▶ Input:
====
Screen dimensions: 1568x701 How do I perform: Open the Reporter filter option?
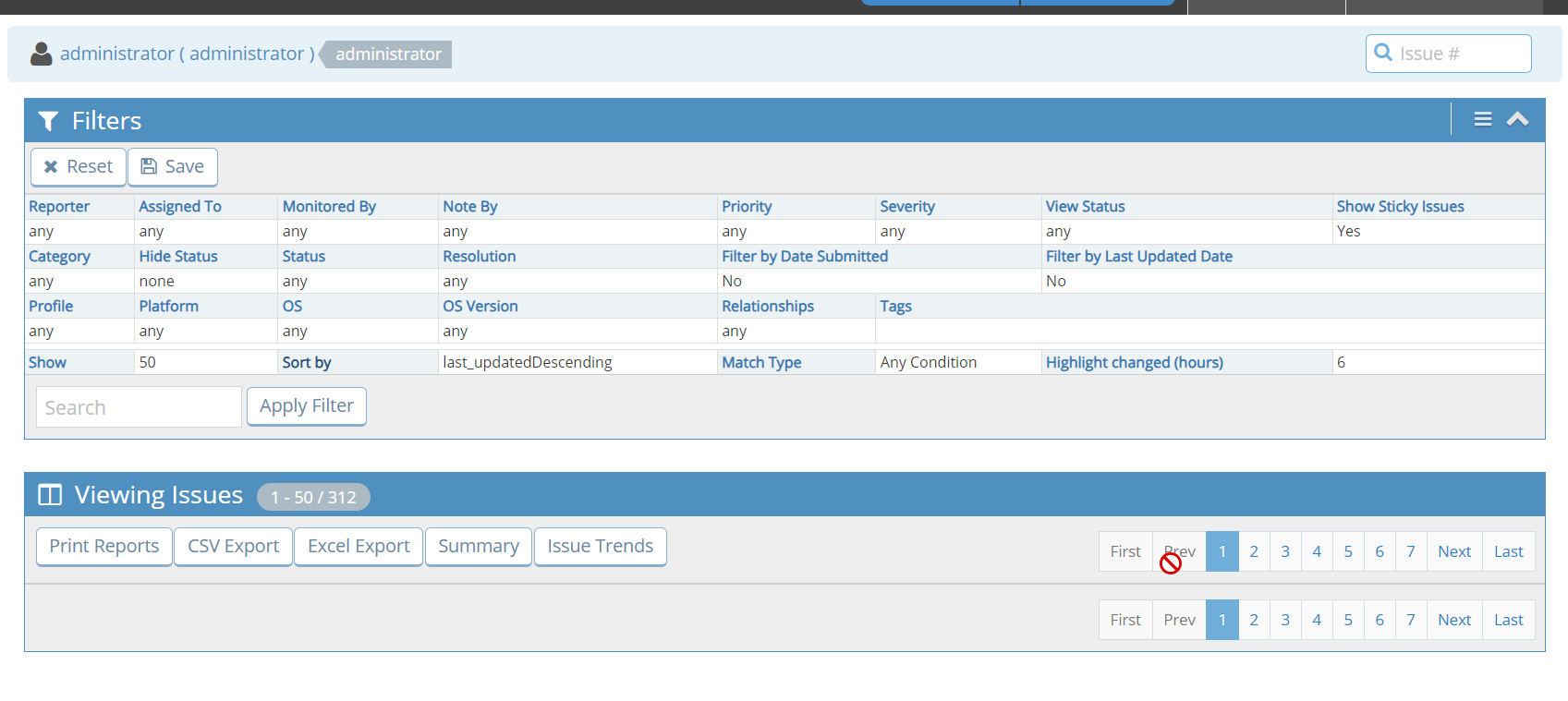pyautogui.click(x=59, y=207)
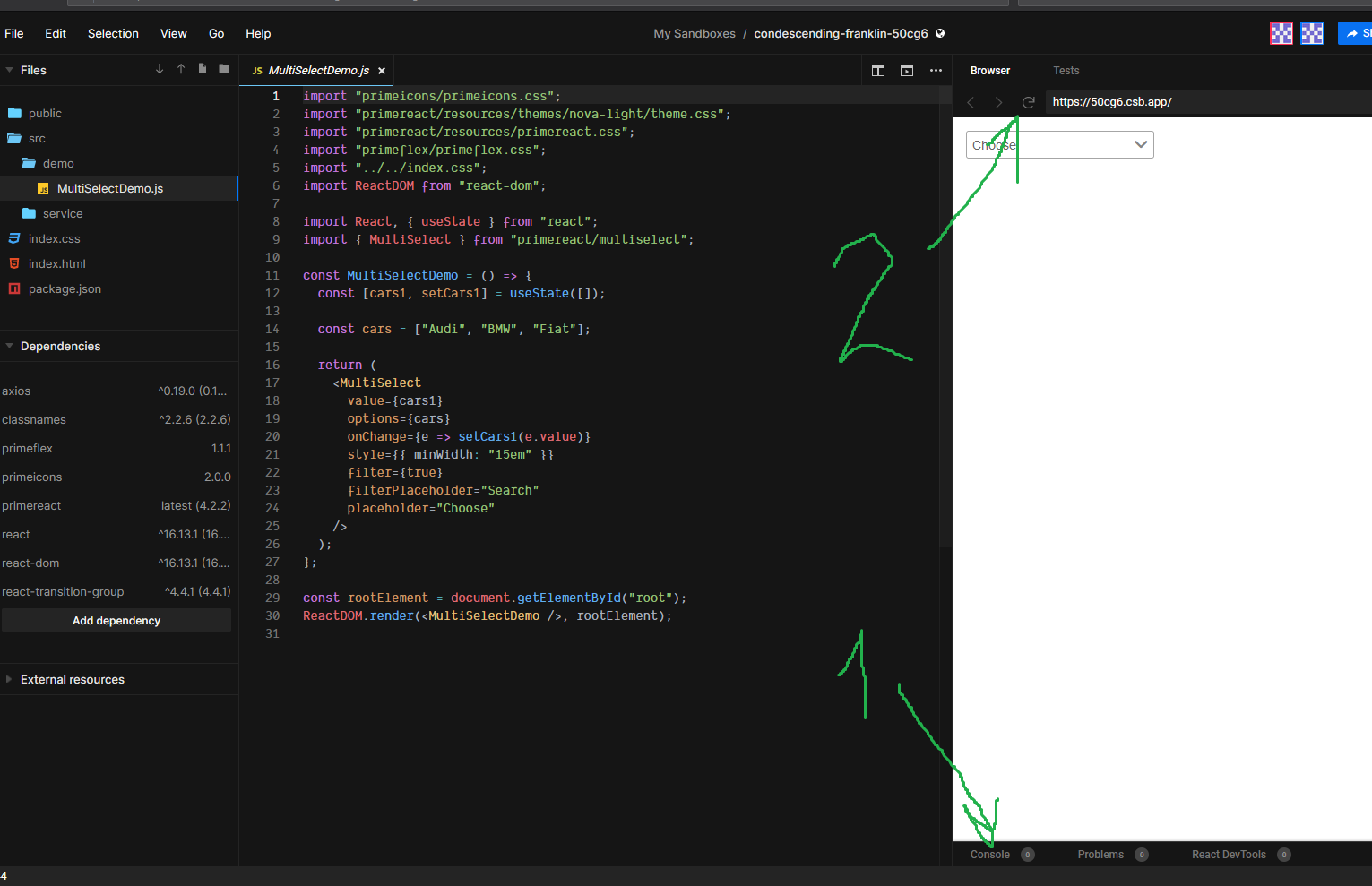Refresh the browser preview
The width and height of the screenshot is (1372, 886).
pos(1028,102)
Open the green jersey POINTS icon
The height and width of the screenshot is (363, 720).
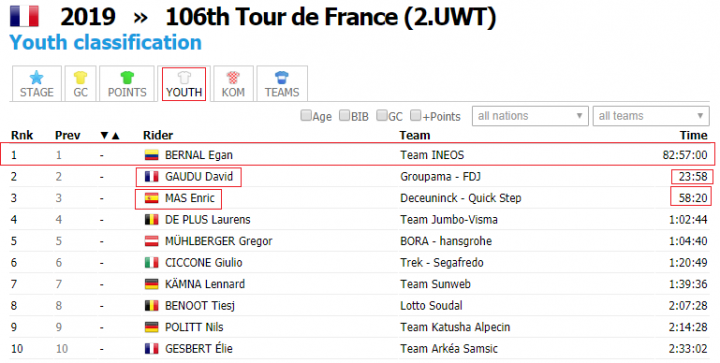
====
▶ Directions: Everything in the records above should come back word for word, except the pictures.

▶ Solution to the exercise:
Screen dimensions: 1568x701 How do I perform: Open the Reporter filter option?
pyautogui.click(x=59, y=207)
Refresh the browser preview
The width and height of the screenshot is (1372, 886).
pos(1028,102)
Open the green jersey POINTS icon
The height and width of the screenshot is (363, 720).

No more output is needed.